━━━ EXTRACTED MATERIAL ━━━
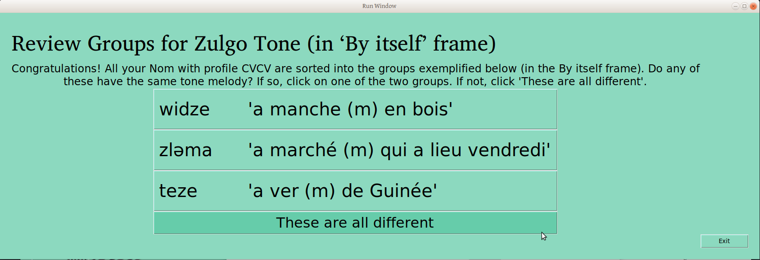
Task: Click the word 'widze' in first row
Action: (x=184, y=109)
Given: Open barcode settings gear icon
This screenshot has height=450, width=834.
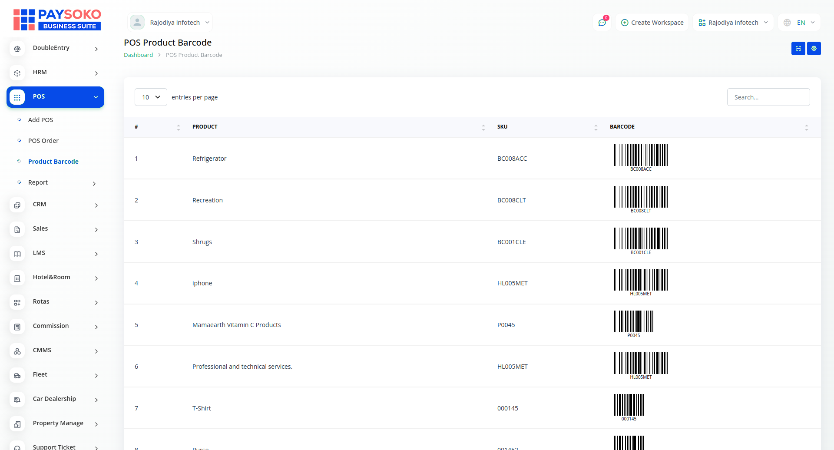Looking at the screenshot, I should pos(814,49).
━━━
• **AIM OF THE EXERCISE**
Please set down, exactly and with nothing added, the lines from the line with "Given: Open barcode settings gear icon" to the end of the entries above, omitting pictures.

• **OUTPUT BELOW**
Given: Open barcode settings gear icon
This screenshot has height=450, width=834.
Looking at the screenshot, I should pos(814,49).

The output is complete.